╭─ RECORD EXTRACTS

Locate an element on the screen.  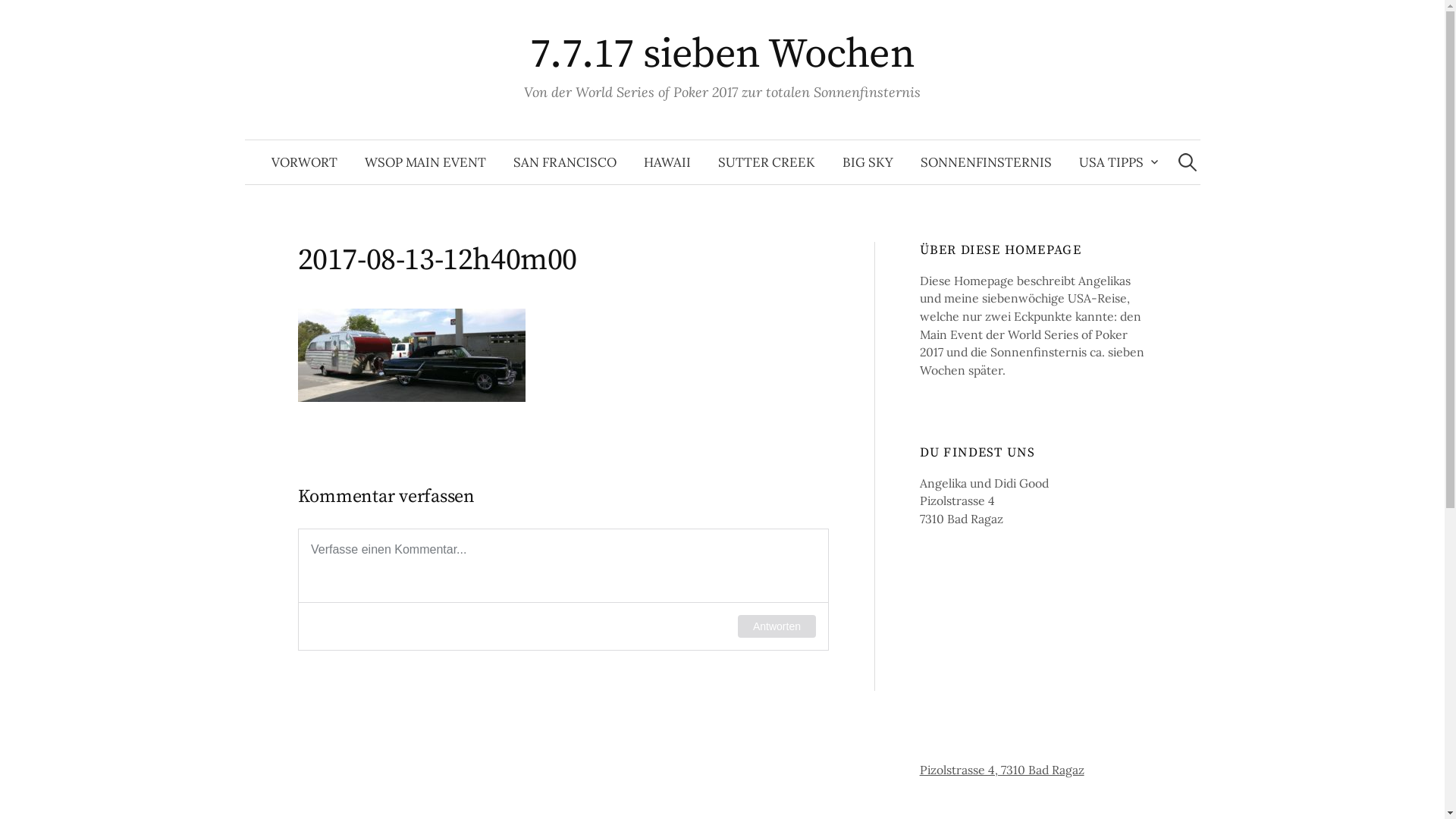
'WSOP MAIN EVENT' is located at coordinates (425, 162).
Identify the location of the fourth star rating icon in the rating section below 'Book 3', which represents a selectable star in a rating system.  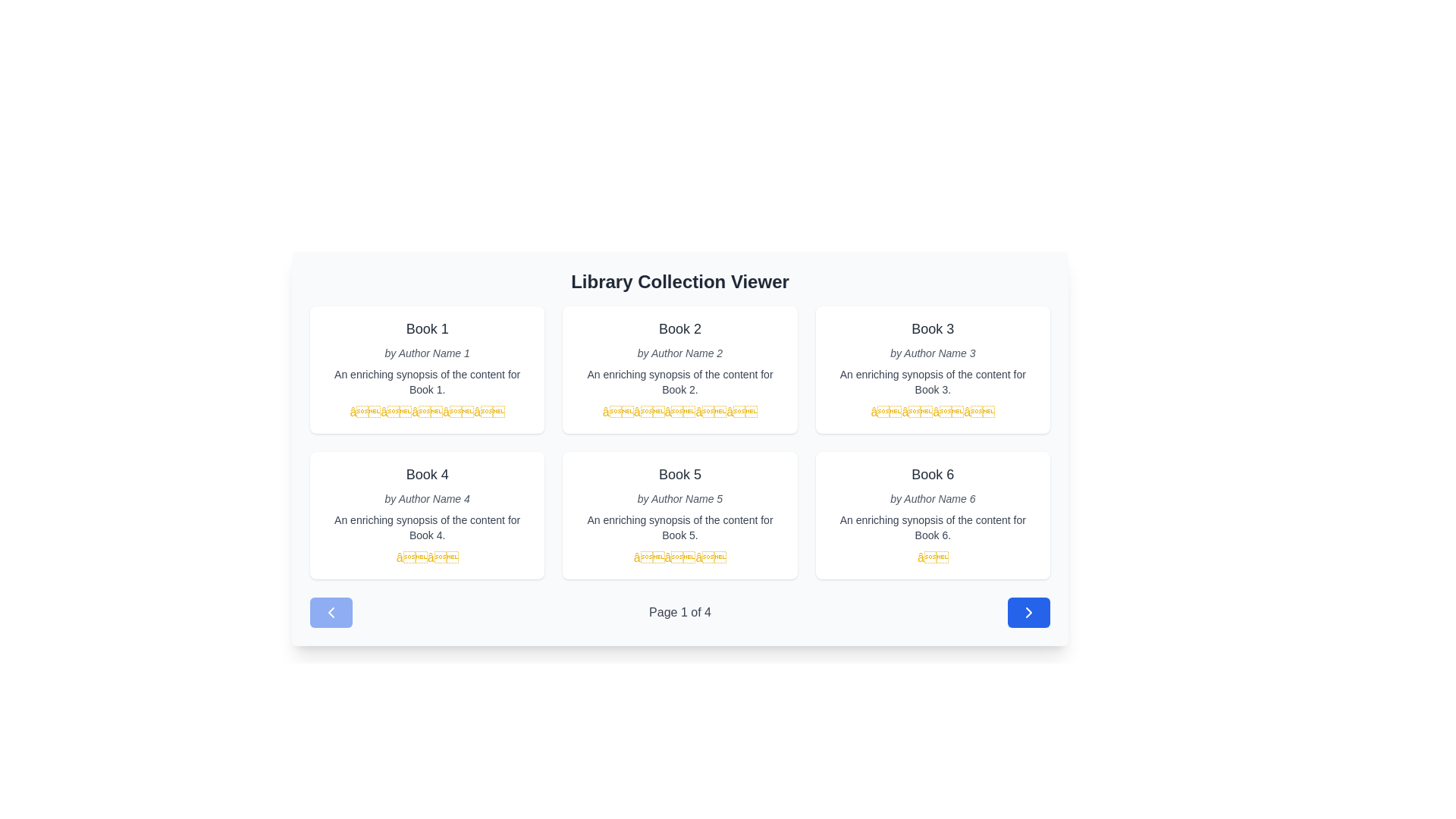
(979, 412).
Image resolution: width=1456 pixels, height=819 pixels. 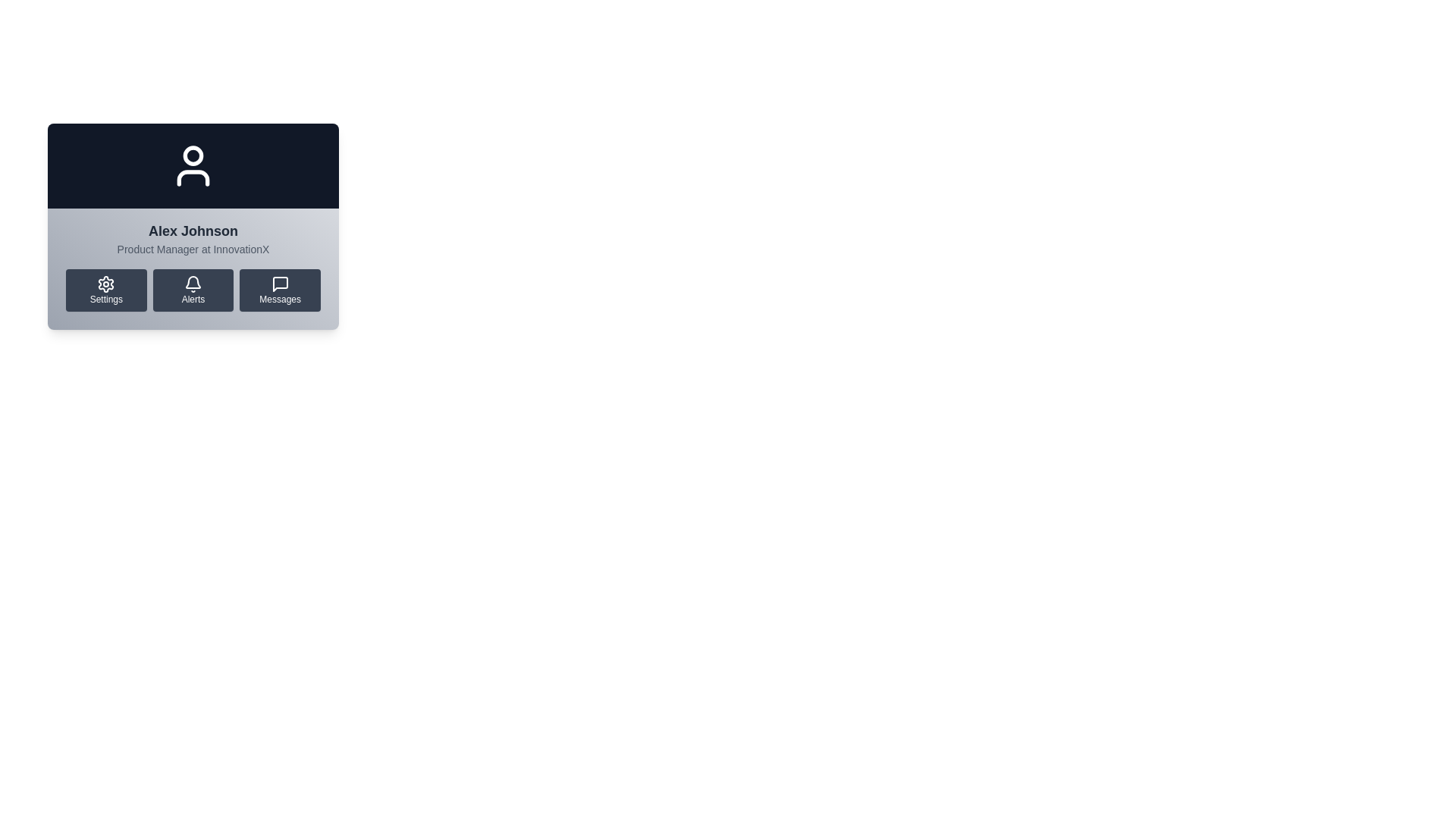 What do you see at coordinates (280, 284) in the screenshot?
I see `the decorative speech bubble icon embedded within the 'Messages' button located at the bottom of the interface card` at bounding box center [280, 284].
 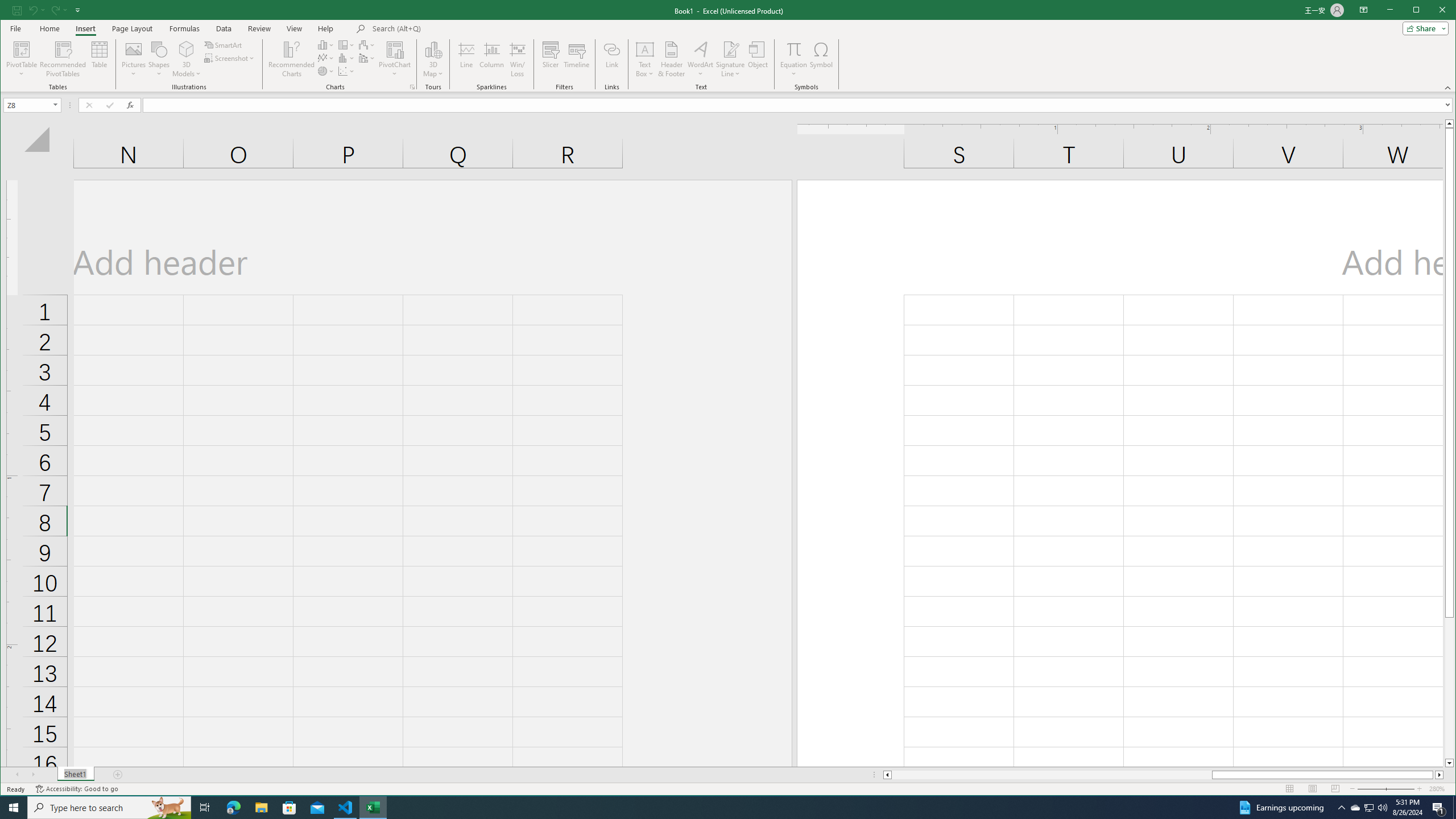 I want to click on '3D Models', so click(x=186, y=48).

╰─

=== WORK TO DO ===
Can you return the data from the first line through the line containing "(979, 412).", reproducing each line exactly and leaving out the pictures?

=== THE OUTPUT ===
Locate an element on the screen.  
'WSOP MAIN EVENT' is located at coordinates (425, 162).
Identify the location of the fourth star rating icon in the rating section below 'Book 3', which represents a selectable star in a rating system.  
(979, 412).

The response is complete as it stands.